Collected data
- - - -
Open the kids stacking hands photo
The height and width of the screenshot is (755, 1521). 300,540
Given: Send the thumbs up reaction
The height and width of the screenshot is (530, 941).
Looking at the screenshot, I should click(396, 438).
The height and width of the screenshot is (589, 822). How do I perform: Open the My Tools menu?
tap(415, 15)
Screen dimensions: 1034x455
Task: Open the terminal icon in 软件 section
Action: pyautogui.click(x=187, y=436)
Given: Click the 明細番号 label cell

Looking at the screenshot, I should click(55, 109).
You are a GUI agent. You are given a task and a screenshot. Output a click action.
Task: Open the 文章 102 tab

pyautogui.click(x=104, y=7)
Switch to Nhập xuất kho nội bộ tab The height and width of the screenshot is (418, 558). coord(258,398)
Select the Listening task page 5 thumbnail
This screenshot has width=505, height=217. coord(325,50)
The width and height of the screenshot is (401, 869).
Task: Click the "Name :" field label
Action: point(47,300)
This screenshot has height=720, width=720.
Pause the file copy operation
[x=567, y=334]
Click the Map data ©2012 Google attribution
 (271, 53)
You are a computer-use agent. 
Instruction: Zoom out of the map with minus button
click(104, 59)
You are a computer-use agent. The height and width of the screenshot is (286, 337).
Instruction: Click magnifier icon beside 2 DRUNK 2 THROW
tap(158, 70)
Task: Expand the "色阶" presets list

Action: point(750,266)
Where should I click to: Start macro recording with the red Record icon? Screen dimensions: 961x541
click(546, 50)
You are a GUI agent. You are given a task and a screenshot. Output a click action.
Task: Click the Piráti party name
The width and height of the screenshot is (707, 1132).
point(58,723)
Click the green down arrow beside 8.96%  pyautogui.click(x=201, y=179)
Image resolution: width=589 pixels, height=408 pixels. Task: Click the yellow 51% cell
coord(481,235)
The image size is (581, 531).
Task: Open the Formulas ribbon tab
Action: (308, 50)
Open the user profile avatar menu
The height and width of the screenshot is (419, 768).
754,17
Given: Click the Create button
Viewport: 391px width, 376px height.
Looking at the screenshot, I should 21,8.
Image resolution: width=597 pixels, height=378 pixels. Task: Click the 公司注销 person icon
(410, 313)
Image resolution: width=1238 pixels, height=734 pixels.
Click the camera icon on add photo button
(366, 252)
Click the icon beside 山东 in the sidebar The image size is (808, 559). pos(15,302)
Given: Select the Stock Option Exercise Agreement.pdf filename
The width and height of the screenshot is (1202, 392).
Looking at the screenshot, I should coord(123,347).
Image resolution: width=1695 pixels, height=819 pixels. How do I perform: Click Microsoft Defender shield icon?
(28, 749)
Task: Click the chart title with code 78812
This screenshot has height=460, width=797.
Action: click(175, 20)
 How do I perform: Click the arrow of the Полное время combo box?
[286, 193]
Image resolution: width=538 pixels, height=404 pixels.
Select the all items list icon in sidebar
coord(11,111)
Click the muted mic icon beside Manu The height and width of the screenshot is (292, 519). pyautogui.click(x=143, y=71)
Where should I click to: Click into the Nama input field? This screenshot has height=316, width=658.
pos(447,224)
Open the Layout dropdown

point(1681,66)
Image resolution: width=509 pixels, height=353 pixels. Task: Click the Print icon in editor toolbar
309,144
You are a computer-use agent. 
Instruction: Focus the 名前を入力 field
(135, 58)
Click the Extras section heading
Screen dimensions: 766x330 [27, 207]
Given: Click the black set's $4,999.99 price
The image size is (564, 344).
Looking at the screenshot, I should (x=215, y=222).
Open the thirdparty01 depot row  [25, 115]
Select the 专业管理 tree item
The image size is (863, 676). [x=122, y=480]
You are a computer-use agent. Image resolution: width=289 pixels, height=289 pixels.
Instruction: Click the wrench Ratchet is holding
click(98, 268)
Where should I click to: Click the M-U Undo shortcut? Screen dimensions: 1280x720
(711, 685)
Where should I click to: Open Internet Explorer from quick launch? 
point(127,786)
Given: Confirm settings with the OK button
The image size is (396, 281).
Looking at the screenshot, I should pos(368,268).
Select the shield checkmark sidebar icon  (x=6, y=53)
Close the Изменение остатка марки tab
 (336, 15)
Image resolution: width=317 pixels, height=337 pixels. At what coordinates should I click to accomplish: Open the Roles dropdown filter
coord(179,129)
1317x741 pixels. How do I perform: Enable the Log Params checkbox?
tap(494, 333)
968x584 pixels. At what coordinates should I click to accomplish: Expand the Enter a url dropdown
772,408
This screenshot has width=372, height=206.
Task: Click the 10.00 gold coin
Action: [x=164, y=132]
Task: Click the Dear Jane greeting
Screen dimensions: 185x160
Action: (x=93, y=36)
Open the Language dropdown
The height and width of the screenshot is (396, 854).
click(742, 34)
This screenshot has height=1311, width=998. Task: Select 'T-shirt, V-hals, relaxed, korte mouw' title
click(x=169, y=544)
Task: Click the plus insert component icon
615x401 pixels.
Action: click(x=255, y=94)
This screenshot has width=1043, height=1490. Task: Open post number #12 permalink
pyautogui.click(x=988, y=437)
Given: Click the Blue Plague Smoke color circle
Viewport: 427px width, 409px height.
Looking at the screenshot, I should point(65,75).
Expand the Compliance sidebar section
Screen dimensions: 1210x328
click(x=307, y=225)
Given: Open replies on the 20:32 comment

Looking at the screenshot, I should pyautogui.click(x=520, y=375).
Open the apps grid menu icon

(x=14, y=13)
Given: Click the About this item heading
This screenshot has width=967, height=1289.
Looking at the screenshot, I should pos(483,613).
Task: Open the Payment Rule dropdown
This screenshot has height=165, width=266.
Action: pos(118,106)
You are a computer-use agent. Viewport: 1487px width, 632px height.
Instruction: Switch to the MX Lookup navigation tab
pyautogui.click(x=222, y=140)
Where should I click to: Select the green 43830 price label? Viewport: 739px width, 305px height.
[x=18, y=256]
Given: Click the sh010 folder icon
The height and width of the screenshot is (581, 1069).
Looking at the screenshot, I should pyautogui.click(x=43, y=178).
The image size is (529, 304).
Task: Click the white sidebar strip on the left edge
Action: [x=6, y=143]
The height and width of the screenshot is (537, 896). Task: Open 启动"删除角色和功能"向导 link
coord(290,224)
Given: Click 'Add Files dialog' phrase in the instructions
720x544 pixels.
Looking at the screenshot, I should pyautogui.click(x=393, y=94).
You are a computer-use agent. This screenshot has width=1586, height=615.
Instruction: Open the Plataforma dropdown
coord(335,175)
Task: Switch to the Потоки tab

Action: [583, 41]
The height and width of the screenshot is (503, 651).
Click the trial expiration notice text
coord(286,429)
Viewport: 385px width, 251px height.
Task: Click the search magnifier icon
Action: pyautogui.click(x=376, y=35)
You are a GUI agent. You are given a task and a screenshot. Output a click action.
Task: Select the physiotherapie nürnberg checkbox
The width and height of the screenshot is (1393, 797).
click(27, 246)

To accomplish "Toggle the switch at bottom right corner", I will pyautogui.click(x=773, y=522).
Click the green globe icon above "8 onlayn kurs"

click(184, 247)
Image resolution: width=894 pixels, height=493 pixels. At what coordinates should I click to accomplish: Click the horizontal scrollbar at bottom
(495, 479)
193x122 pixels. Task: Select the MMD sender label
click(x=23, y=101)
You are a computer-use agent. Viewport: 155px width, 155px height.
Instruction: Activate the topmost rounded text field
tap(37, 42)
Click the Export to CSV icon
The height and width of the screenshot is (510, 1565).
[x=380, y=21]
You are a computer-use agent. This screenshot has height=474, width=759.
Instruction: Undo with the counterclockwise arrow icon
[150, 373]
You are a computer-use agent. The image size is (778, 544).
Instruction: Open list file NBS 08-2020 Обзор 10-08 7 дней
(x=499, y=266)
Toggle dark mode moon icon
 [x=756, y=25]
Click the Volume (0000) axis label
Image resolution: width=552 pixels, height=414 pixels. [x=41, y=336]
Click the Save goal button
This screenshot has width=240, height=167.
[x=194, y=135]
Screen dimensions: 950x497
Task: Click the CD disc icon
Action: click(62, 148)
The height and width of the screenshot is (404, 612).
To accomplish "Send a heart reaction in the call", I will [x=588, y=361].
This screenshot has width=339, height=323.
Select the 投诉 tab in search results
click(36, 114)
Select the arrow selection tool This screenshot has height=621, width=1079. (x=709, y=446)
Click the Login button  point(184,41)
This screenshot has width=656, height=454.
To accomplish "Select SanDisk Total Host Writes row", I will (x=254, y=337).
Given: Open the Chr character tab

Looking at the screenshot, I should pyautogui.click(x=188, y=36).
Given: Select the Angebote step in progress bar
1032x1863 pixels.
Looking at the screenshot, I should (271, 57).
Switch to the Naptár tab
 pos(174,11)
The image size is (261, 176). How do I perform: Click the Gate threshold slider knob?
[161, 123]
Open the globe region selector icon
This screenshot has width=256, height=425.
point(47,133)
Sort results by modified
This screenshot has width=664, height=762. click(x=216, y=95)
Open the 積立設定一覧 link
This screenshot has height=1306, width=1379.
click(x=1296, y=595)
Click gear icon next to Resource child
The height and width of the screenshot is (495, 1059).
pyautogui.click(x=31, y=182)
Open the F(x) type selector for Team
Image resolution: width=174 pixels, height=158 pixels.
- - - -
## What the task asks
From the records above, reproduce exactly the lines from the one with "Open the apps grid menu icon" to the one with "You are a computer-use agent. Viewport: 1487px", both included, and no others.

## Answer area
Open the apps grid menu icon

(x=14, y=13)
Given: Click the About this item heading
This screenshot has width=967, height=1289.
Looking at the screenshot, I should pos(483,613).
Task: Open the Payment Rule dropdown
This screenshot has height=165, width=266.
Action: pos(118,106)
You are a computer-use agent. Viewport: 1487px width, 632px height.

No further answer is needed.